愛着障害という病名はないが

 精神科の医師に、「私は愛着障害なのではありませんか?」と聞いてみてほしい。精神科の医師はこう言うことだろう。「愛着障害という病名はありません」ときっぱりと言い切るに違いない。そして、愛着障害という精神疾患はないのだから、愛着障害を治す薬もないし、治療法もありませんと続けることだろう。確かに、医学界では愛着障害を精神疾患として取り扱っていないし、治療する医師は殆どいない。しかし、実際に愛着障害で苦しんでいる人は非常に多いし、愛着障害による二次的症状で辛い思いをしている人は想像以上に多い。

 

 ひきこもりの状態にいる人は、日本の中で少なくても115万人いると言われている。
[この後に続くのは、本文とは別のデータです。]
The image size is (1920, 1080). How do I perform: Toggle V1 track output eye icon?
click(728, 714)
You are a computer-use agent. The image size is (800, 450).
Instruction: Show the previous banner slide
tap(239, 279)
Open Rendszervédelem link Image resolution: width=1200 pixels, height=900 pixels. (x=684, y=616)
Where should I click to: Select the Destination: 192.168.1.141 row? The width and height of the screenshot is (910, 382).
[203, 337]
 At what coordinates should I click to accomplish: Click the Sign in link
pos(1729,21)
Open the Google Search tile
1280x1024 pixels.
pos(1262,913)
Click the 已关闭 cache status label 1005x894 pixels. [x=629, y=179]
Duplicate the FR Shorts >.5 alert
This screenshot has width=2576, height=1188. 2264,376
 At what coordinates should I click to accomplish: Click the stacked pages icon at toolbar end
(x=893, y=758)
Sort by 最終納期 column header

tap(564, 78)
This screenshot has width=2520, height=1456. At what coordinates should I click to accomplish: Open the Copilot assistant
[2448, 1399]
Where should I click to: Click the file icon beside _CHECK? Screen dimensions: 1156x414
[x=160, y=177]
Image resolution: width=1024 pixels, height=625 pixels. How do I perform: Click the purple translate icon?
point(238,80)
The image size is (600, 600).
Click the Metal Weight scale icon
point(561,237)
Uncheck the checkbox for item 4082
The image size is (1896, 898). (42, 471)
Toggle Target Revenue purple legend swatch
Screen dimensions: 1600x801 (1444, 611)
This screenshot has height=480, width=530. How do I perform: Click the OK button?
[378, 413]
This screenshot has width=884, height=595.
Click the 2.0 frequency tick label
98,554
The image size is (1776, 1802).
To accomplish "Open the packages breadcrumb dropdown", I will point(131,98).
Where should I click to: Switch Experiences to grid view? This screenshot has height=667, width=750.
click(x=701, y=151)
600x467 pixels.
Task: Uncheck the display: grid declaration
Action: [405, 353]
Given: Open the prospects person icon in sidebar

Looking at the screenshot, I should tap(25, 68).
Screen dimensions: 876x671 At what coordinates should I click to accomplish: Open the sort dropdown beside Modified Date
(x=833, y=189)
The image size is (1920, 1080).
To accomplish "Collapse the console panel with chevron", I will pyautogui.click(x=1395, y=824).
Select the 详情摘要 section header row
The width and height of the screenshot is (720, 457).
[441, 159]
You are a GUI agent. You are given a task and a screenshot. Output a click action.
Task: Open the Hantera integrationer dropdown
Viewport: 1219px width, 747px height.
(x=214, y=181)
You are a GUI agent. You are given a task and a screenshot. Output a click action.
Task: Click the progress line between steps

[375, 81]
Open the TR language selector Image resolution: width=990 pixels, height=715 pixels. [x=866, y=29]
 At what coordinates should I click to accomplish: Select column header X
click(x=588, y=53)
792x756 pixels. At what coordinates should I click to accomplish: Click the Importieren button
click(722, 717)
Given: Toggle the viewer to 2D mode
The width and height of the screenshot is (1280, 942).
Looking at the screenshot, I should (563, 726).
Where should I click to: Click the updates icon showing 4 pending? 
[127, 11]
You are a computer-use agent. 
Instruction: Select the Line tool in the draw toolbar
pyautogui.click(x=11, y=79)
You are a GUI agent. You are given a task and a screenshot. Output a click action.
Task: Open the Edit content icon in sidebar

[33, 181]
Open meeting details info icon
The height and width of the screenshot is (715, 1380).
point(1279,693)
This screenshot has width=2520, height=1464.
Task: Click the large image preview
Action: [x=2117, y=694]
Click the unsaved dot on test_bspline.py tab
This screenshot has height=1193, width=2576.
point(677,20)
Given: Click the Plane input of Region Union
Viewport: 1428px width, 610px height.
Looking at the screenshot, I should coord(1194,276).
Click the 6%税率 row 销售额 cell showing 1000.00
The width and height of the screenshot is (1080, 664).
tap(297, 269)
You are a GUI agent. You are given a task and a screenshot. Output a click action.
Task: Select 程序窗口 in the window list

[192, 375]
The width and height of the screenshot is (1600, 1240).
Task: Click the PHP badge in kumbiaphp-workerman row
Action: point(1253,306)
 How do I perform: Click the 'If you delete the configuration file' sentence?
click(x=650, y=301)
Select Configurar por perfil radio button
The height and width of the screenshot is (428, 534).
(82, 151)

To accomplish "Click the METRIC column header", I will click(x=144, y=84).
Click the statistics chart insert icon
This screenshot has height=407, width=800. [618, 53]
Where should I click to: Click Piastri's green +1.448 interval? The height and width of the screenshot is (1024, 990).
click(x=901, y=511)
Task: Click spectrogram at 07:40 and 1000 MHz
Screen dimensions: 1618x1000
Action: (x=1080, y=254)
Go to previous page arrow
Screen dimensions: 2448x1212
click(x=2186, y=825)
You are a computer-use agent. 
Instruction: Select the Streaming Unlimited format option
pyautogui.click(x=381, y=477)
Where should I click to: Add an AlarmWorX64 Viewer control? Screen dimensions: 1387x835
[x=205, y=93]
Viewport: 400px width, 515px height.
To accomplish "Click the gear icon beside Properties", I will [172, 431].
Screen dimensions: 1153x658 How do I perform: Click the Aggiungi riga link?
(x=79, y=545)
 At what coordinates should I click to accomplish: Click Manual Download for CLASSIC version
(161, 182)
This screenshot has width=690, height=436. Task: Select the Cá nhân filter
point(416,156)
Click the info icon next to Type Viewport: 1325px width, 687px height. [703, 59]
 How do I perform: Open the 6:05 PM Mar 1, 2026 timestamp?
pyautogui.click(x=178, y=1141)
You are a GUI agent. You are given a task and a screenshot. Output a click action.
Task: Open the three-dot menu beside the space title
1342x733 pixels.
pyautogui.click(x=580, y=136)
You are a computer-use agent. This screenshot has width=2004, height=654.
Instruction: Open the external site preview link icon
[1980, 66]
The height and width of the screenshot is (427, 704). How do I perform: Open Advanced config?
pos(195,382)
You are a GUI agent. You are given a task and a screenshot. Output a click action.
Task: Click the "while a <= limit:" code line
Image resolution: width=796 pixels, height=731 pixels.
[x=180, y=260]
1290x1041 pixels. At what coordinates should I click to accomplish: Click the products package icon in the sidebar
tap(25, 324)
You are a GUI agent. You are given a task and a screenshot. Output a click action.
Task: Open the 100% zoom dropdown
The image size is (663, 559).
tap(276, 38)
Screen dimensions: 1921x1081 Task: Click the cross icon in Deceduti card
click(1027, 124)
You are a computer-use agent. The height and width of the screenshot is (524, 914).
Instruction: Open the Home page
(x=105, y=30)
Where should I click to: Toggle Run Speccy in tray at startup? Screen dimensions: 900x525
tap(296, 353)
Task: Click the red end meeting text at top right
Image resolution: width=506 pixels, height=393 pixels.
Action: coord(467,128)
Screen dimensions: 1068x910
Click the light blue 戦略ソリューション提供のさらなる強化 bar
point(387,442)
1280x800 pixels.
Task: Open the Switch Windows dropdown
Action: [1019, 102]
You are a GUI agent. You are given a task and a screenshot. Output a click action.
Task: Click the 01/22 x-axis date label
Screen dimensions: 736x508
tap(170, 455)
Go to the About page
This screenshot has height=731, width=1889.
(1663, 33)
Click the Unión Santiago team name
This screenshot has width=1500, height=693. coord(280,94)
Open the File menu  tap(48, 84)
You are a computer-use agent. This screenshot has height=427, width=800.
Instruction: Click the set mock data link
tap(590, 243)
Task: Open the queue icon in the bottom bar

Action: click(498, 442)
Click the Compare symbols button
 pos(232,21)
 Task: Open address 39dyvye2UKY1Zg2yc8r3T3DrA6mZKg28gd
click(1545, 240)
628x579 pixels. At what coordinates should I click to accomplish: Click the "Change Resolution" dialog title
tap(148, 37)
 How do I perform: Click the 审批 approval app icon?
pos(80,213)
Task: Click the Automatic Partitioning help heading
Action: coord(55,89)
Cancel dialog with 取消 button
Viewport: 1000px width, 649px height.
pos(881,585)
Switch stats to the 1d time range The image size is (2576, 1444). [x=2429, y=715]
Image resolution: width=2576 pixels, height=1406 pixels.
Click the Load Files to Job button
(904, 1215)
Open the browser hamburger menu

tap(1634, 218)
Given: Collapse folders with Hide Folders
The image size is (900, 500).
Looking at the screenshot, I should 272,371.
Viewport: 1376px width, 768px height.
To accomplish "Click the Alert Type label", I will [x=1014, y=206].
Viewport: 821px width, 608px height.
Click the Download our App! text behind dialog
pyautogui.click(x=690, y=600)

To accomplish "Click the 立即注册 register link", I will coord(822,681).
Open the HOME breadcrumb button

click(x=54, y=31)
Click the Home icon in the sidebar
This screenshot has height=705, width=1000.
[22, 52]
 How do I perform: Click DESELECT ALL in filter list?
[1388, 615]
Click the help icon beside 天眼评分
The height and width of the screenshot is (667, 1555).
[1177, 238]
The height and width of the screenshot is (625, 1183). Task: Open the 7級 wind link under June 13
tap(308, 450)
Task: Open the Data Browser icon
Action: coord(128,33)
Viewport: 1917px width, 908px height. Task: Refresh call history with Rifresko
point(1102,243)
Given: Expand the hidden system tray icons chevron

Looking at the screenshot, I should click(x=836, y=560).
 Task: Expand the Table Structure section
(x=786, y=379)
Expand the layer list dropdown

このひきこもりになっている本当の原因は、単なるメンタル疾患や精神障害ではなくて、愛着障害だと言っても過言ではないだろう。また、発達障害と診断されている中の多くは、愛着障害の二次的症状として現れているだけであろう。発達障害があることで虐めに遭いひきこもりになっているケースでは、元々愛着障害があると思われる。双極性障害やうつ病などの気分障害においては、愛着障害が根底にあることが少なくないのではないかとみられる。

 

 不登校やひきこもり、そして発達障害や気分障害を起こしている根底に愛着障害があるのではないかと思われる。勿論、すべての対象者が愛着障害だとは言い切れないが、かなりの割合で愛着障害を抱えているのは確かであろう。愛着障害とは精神疾患(病気)ではないが、多くの精神疾患の元になっている可能性は非常に高い。そして、精神疾患だけでなくて生活習慣病を始めとする多くの身体疾患に罹患する要因にもなっている気がする。さらには、パーソナリティ障害(人格障害)を抱えている人にも、不安定な愛着を持つケースが多い。

 

 こんなにも深刻な二次的な症状を起こす愛着障害であるが、どういう訳か精神医学界ではあまり注目しない。愛着障害が根底にあっての二次的症状だとすれば、投薬治療では完治させられないし、いくら優秀なカウンセラーやセラピストであっても根本治療は不可能である。現代の精神医療において、医学の発達がこれだけ進んでいるのに治療効果が上がらないのは、根本的な疾病の原因を探り当ててないからと言えないだろうか。愛着障害を克服しなければ、精神疾患を完治させられないし、これからも様々な疾患が増え続けるだろう。

 

 殆どの精神疾患と身体疾患の根本原因が愛着障害にあるのではないかと唯一提唱している精神科医が存在する。それは、岡田尊司先生である。岡田先生は、元々はパーソナリティ障害を専門に研究されていた。パーソナリティ障害を抱えて苦しんでいる青少年を、献身的に治療されていらしたのである。パーソナリティ障害に関する著書や研究論文も多数ある。青少年犯罪を起こすパーソナリティ障害の子どもたちを診療していたら、強烈な愛着障害を抱えていることに気付かれたのであろう。それから愛着障害を癒す治療に専念されてきた。

 

 岡田先生の著書に、『死に至る病~あなたを蝕む愛着障害の教委』(光文社新書)というものがある。現代人は何故幸福になれないのか?どうして生きづらさを抱えているのか?何故、こんなにも精神疾患や精神障害を抱えている人々がいるのか?と問われ、それは根底に愛着障害があるからだとこの著書の中で岡田先生は主張されている。そして、驚くことに自分はごく普通の家庭で育ち、両親からたっぷりの愛情を注がれてきたと思っている人でも、愛着障害を抱えているケースが結構多いことにも着目している。こういう人は、原因が解らない強烈な生きづらさを抱えていて、社会への不適応を起こしている。

 

 愛着障害を抱えている人たちは、殆ど漏れなくHSP(ハイリーセンシティブパーソン)を抱えている。神経学的過敏症、並びに心理社会学的過敏症を起こしてしまっている。故に、強烈な生きづらさと適応障害を抱えているのである。また、愛着障害の女性はPMSやPMDDを抱えているケースが非常に多い。そして、過緊張を抱えているが故に、身体のあらゆる場所に疼痛を起こしていることが多い。線維筋痛症を発症することも少なくない。原因の解らない身体の不調やメンタル疾患を抱えていたら、愛着障害があるのではないかと疑ってみたらどうだろうか。愛着障害を癒せたら、心身の不調は見事に解決できるだろう。